* [Exercise prompt]
Can you return the material verbatim, starting at the line that contains "Expand the External Links menu" and stopping after the line that contains "will click(x=411, y=190)."?

* [Records for the task]
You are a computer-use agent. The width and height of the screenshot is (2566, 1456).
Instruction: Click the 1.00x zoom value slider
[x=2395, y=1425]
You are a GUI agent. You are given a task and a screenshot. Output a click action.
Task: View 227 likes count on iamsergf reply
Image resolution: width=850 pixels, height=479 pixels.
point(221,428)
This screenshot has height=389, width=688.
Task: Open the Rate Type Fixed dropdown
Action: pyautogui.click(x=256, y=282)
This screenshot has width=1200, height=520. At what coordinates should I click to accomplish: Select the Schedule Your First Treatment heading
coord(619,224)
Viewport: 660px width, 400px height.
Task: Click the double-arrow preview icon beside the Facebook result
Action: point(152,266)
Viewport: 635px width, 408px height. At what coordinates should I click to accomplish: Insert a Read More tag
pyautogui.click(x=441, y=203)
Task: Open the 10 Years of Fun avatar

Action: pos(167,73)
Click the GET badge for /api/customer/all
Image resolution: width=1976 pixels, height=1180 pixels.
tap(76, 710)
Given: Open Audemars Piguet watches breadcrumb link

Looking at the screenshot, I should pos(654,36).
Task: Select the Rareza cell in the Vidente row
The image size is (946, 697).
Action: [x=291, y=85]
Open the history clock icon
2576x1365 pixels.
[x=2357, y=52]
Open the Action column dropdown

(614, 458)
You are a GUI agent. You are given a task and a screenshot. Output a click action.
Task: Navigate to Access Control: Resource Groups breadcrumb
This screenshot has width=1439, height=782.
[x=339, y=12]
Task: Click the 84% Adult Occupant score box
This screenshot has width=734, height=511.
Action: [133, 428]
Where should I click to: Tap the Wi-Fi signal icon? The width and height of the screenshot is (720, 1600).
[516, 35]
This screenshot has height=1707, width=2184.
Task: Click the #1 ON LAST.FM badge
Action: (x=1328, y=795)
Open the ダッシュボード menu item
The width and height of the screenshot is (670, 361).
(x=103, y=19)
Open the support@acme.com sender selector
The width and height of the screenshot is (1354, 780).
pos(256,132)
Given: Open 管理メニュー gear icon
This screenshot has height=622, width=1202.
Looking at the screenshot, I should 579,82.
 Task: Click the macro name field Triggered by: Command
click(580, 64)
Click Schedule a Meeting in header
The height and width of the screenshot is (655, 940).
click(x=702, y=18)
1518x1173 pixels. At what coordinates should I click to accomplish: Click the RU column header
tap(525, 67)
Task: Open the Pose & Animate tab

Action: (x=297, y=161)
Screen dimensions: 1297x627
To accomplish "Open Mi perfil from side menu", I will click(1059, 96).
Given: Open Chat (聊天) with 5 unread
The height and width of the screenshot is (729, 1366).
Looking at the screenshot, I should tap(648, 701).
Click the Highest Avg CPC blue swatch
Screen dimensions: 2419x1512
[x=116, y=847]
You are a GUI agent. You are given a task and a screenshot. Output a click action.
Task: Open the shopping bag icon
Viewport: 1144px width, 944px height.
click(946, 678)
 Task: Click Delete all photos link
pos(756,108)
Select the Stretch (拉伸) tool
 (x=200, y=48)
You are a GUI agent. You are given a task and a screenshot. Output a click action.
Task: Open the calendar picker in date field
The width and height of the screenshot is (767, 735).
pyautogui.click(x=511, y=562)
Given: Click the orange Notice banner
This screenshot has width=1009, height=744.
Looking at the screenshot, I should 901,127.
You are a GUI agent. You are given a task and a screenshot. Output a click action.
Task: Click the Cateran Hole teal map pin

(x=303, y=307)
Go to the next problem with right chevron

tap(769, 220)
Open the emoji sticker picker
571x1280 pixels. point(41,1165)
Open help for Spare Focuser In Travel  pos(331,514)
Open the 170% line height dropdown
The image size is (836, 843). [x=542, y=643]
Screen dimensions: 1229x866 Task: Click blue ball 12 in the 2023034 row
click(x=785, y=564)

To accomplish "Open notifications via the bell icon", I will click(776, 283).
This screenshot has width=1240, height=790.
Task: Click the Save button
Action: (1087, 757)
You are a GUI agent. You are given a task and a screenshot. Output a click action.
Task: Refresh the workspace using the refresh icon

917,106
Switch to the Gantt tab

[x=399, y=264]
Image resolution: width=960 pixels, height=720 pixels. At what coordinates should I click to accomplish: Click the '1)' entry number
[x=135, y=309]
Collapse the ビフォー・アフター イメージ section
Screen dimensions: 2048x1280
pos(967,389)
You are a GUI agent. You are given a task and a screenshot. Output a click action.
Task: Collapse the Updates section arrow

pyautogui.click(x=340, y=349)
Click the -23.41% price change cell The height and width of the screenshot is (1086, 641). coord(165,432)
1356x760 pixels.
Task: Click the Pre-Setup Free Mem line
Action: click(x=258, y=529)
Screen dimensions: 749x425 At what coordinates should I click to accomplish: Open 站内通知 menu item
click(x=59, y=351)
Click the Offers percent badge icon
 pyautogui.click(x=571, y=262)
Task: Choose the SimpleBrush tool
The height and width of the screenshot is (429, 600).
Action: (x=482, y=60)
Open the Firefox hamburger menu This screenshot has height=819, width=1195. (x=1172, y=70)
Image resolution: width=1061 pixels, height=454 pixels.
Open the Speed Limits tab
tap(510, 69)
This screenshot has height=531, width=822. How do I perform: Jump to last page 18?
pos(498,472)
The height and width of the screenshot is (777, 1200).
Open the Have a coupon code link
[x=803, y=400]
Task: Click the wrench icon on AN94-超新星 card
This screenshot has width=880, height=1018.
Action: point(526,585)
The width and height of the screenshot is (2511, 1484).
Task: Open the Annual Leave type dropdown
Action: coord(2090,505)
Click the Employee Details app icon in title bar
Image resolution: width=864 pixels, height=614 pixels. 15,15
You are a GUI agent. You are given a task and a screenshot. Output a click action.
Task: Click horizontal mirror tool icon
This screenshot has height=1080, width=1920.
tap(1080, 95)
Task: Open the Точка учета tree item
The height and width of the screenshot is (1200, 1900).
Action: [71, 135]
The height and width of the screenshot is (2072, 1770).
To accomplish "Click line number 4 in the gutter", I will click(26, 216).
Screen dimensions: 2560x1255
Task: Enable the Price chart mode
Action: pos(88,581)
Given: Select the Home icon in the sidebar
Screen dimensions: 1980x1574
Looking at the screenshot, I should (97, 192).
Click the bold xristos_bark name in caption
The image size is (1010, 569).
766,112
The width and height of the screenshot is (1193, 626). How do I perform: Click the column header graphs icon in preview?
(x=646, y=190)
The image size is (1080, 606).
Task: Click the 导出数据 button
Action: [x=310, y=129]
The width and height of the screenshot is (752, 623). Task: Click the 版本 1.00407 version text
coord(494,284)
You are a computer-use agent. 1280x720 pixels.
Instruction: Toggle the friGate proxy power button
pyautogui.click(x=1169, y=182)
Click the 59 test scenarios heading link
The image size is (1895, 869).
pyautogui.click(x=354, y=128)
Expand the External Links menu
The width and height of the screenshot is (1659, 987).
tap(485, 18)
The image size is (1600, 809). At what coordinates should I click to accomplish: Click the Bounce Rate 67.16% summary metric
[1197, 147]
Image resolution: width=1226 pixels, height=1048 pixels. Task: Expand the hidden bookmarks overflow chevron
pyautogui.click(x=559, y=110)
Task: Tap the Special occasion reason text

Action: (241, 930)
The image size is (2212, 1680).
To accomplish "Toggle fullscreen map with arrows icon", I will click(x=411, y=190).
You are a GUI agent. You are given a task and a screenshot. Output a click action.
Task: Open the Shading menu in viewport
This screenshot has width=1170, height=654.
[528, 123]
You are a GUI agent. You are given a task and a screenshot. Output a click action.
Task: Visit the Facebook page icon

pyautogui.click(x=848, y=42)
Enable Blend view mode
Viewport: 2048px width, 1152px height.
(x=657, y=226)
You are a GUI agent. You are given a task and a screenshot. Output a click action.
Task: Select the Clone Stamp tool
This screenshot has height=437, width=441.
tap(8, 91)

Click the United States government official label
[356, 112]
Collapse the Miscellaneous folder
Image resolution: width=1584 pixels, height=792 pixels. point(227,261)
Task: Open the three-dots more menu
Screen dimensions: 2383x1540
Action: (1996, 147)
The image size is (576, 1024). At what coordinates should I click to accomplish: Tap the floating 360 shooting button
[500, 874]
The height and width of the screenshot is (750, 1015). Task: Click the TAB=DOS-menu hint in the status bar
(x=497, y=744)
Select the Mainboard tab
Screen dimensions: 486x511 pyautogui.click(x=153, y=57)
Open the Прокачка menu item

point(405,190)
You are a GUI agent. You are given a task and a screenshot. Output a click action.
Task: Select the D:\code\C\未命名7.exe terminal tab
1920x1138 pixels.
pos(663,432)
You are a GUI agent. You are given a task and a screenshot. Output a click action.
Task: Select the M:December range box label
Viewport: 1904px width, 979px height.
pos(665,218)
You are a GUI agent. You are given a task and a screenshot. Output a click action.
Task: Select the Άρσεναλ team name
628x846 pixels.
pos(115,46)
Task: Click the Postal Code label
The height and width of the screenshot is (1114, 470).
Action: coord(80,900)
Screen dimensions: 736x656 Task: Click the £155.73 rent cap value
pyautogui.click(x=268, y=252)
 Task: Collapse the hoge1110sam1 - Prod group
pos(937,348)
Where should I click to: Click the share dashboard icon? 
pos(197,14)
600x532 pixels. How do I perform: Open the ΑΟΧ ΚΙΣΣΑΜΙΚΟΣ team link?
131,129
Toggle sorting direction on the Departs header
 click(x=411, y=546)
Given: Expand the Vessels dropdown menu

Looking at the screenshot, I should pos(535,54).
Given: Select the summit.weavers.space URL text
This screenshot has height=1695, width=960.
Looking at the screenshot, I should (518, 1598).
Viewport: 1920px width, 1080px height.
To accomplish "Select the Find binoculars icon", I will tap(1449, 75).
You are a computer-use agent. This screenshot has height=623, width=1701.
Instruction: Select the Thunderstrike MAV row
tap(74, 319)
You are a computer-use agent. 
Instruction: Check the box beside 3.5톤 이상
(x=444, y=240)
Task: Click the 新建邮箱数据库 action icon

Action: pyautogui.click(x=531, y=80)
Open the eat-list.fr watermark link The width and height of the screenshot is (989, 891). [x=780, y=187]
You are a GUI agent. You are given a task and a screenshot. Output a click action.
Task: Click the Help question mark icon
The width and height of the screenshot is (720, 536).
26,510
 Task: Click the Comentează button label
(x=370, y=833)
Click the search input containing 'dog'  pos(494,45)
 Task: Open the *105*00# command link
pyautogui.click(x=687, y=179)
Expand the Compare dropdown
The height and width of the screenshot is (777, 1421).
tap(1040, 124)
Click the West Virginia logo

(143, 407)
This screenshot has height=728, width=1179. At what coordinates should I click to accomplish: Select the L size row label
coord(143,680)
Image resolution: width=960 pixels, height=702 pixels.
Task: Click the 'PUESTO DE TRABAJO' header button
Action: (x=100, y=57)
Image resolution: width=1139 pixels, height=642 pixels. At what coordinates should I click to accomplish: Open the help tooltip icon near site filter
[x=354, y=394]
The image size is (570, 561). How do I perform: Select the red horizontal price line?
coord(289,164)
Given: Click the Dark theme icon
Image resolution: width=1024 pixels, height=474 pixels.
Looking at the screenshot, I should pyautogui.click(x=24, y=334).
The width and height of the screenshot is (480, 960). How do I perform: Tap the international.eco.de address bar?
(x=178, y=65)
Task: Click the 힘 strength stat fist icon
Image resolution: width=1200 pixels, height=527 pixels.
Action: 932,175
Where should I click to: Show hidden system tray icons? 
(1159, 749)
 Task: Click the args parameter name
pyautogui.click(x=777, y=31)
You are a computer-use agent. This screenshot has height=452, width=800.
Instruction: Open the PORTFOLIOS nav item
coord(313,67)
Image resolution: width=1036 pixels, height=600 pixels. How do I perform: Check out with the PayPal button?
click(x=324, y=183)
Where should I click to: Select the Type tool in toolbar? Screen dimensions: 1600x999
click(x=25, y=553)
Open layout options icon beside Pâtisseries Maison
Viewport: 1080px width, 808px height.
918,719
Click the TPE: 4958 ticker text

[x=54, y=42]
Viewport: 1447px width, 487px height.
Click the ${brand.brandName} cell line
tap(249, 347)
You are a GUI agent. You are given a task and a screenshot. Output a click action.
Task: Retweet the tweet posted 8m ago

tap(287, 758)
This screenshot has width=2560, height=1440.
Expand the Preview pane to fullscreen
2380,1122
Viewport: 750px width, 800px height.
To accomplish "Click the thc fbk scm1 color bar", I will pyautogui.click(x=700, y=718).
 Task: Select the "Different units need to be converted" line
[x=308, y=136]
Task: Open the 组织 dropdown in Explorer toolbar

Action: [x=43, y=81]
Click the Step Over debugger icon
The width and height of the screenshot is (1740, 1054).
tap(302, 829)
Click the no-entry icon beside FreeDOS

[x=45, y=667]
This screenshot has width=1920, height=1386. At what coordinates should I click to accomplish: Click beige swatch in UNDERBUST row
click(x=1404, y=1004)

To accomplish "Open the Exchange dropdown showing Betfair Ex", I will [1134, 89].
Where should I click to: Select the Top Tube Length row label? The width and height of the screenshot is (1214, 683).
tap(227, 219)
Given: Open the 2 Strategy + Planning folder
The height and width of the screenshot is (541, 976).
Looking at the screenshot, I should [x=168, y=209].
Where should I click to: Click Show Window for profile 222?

* [Result below]
Expand the External Links menu
The width and height of the screenshot is (1659, 987).
tap(485, 18)
The image size is (1600, 809). At what coordinates should I click to accomplish: Click the Bounce Rate 67.16% summary metric
[1197, 147]
Image resolution: width=1226 pixels, height=1048 pixels. Task: Expand the hidden bookmarks overflow chevron
pyautogui.click(x=559, y=110)
Task: Tap the Special occasion reason text

Action: (241, 930)
The image size is (2212, 1680).
To accomplish "Toggle fullscreen map with arrows icon", I will click(x=411, y=190).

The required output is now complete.